High expression of CXCL13 predicts a favorable response to immunotherapy by upregulating CXCR5+CD8+ T-cell infiltration in gastric cancer
Shuning Xu, Danyang Li, Ning Tao, Yao Lu, Yansha Sun, Hua Bai, Lei Qiao, Ting Deng, Ying Liu
Abstract
Introduction: Identifying predictive biomarkers for immune checkpoint inhibitor (ICI) treatment is critical for gastric cancer (GC) prognosis. C-X-C motif chemokine ligand 13(CXCL13) plays an important role in immune regulation by binding exclusively to its receptor CXCR5. However, its role, underlying mechanisms, and prognostic significance in ICI-treated GC patients remain controversial. Methods: This study investigated the clinical significance of CXCL13 and its potential immunomodulatory function in GC patients.

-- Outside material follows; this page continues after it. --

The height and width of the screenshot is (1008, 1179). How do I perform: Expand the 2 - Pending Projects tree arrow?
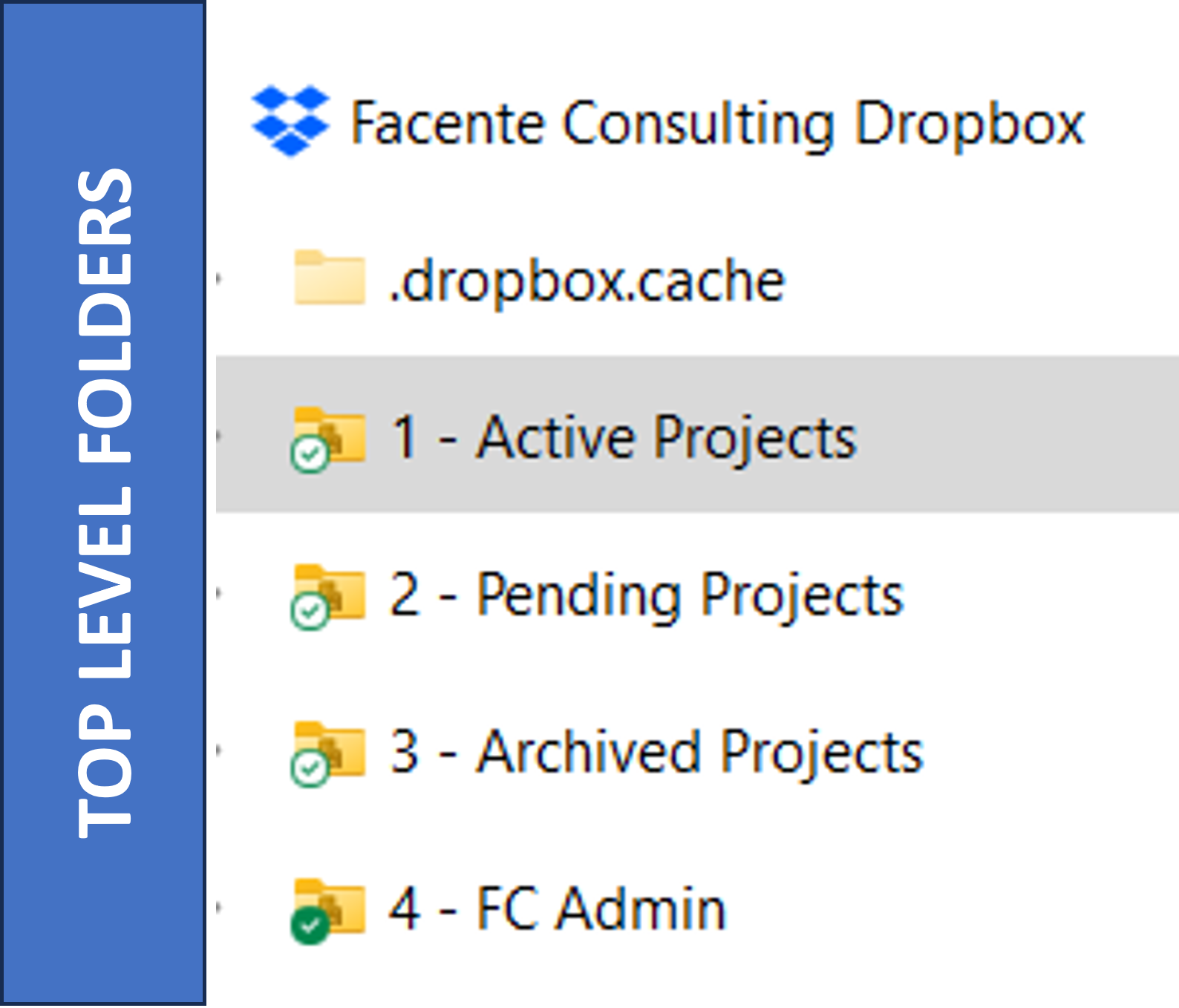pyautogui.click(x=219, y=593)
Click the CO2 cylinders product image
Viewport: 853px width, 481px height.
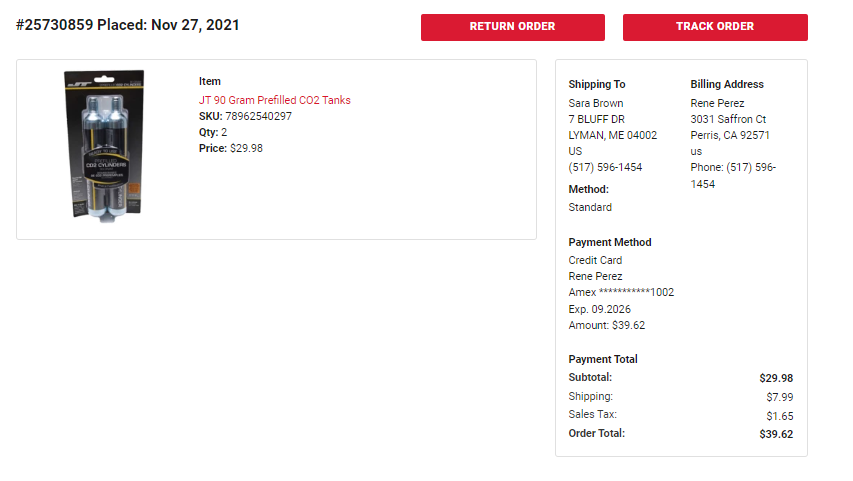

A total of 144 GC patients from two cohorts, who received a combination of chemotherapy and anti-PD-1 antibody, were analyzed. The expression of CXCL13 was assessed using immunohistochemistry (IHC) and enzyme-linked immunosorbent assay. Associations between CXCL13, CXCR5, CD8, and CD4 were assessed by IHC and immunofluorescence. Survival analysis was performed using the Kaplan-Meier method and Cox proportional hazards model. The treatment response to CXCL13 and anti-PD-1 antibody was investigated using a subcutaneous xenograft tumor mouse model. Results: The results suggested that patients with high CXCL13 expression had prolonged survival. High CXCL13 expression exhibited increased infiltration of CXCR5+CD8+ T cells and was associated with better outcomes. The combined assessment of CXCL13, CXCR5, and CD8+ T cells served as an independent predictor of prognosis. Additionally, CXCR5 and CD8+ T cells were enriched in tertiary lymphoid structures (TLSs), which conferred a prognostic benefit in the presence of high CXCL13 expression. CXCL13, in combination with anti-PD-1 therapy, retarded tumor growth in vivo, resulting in increased infiltration of CXCR5+CD8+ T cells. Discussion: This study identified CXCL13 as a prognostic factor in GC patients receiving ICI therapy, emphasizing its critical role in the antitumor microenvironment via CXCR5+CD8+ T cells.